Another company, Hematech LLC, is trying something similar with cows, as reported in Nature Biotechnology last summer. The paper was titled, "Cloned transchromosomic calves producing human immunoglobulin." Hematech's approach is not quite the same as THP's.

"They're taking human immunoglobulin loci and putting them into cows," Buelow said. "The issue is, they have to make knockout cows and show that in the adult cow they get a diverse repertoire of antibodies. Only time will show."

Meanwhile, THP hopes to file for an investigational new drug application in 2005. "The breedings are ongoing," Buelow said. "Rabbits breed very fast, that's one of the reasons you want to work with them. With one pair, you can produce over 500 offspring in a year" - another advantage over cows, he said.

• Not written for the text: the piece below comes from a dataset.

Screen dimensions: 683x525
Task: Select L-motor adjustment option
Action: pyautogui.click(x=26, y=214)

"We use a rabbit construct, a rabbit immunoglobulin locus," he added. "We use all the control elements that are in there, all the sequences the rabbit needs to do its gene conversion. We change just enough to make it human."

Antibodies, Buelow noted, "can be very diverse, against the virus or against one bacterium and another or against the cancer cell. This is essentially what humans and mice do - make these very large numbers of permutations. The mechanism in your body only gets triggered when there are many antibodies, when you reach a certain density."

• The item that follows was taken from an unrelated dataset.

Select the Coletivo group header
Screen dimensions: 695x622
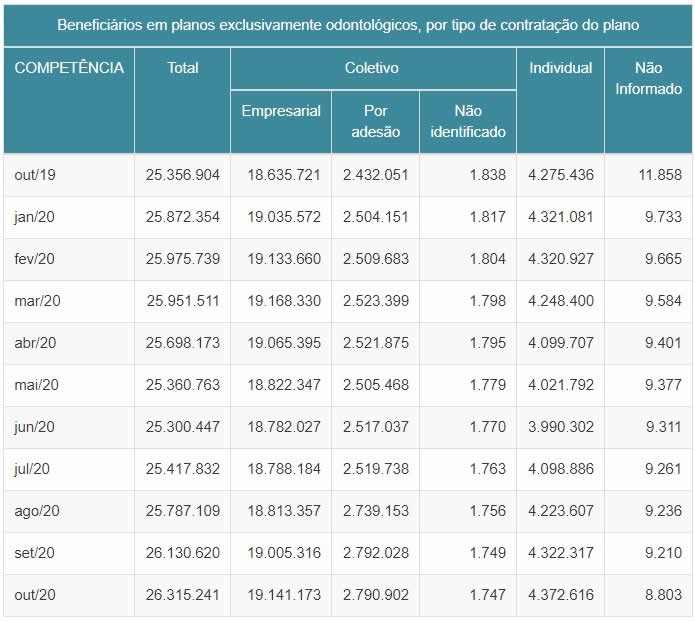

That's why monoclonal antibodies "in most instances have been disappointing," Buelow said, acknowledging the major success stories: Rituxan, Remicade and Herceptin.

"We have a few that work, and the majority of them don't," he said. "When you go to cancer meetings today, [you hear] people are using cocktails of monoclonal antibodies. But we want to make the cocktails right away - which is a polyclonal antibody."

Speed and lower cost are key elements.

"We know there is a very large number of diseases where antibodies work, and if something like SARS came up, in six months you could have 20,000 doses," Buelow said.

The polyclonal approach might come just in time to rescue medicine from the cocktail-monoclonal strategy, he said, which is fraught with difficulty even though it is efficacious in some cases.

"From a regulatory point of view, it's an absolute nightmare," Buelow said. "My personal expectation is, it's not going to happen."